LAUSR

Leishmaniosis results in a serious complication, principally in the tropical and subtropical areas. Metalcored complexes, like meglumine antimoniate (MA) have proven antileishmanial activity. Similarly, in this research, we investigated the effects of Cu (II) dimethoxy bipyridine (CuDMOBP) against Leishmania major stages in silico and in vitro. Molecular docking analysis was carried out on the complex and a protozoan metacaspase. The complex's antipromastigote and its cytotoxicity towards macrophages were assayed by 3-(4,5-dimethylthiazol-2-yl)-2,5-diphenyltetrazolium bromide (MTT) method to calculate relative Inhibitory Concentration 50% (IC50), Cytotoxic Concentration 50% (CC50), and Selectivity Index (SI).

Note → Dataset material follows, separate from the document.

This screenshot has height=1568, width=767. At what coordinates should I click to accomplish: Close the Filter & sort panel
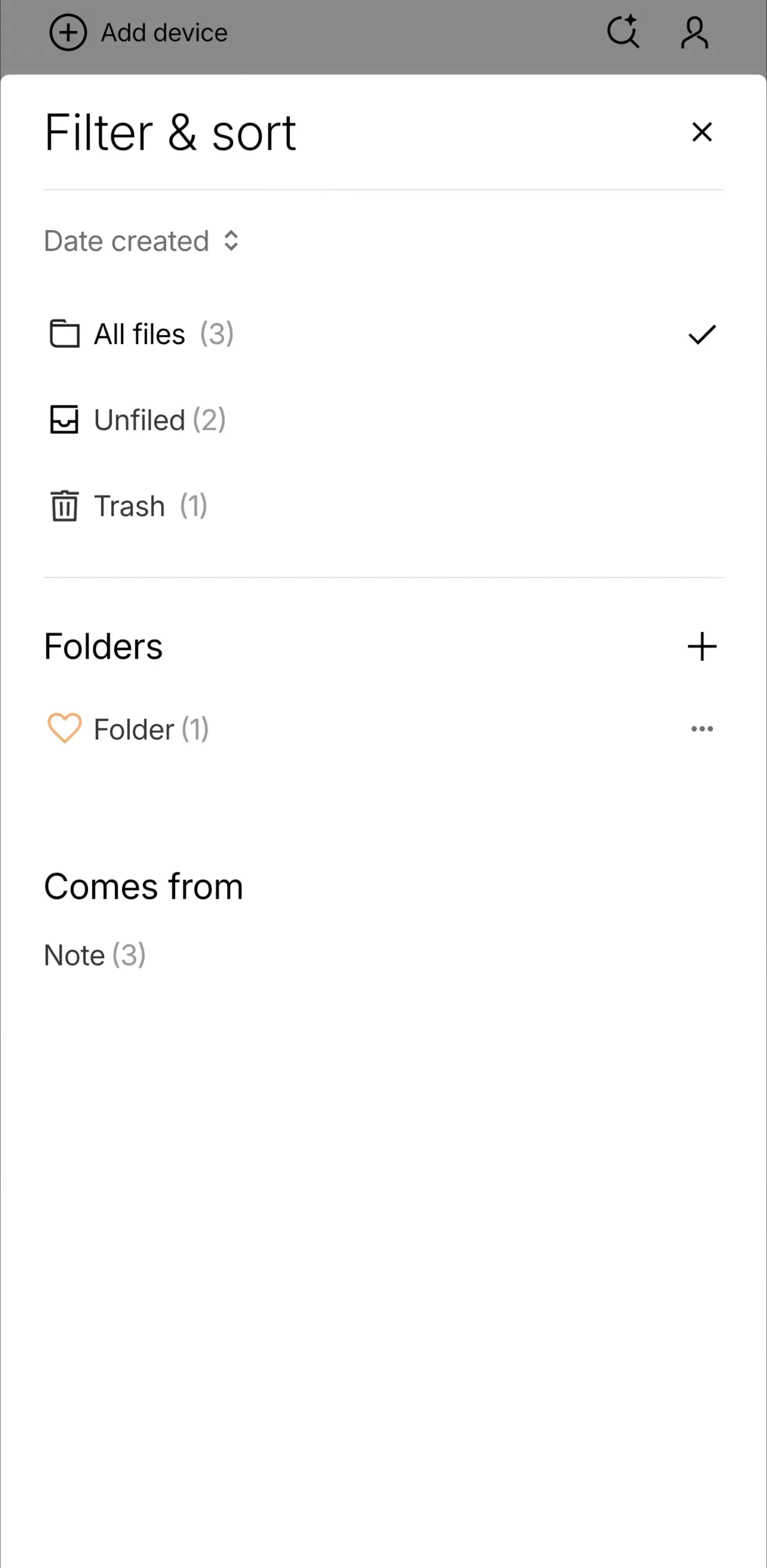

Expression of TNF-α and IL-10 in intracellular amastigotes and induction of apoptosis was also investigated using quantitative real-time PCR. The complex interacted effectively with four amino acid residues including lysine (Lys171), histidine (His193), arginine (Arg44 and Arg243) of the targeted metacaspase. This indicates a potential affinity between the target macromolecule and the complex. MTT results showed significant in vitro inhibitory effects against promastigotes. Reduction in cellular expression of IL-10 and TNF-α was also significant, p<0.05 and p<0.005, respectively. CuDMOBP showed powerful in vitro anti-leishmanial activity and could be introduced as a new leishmanicidal candidate.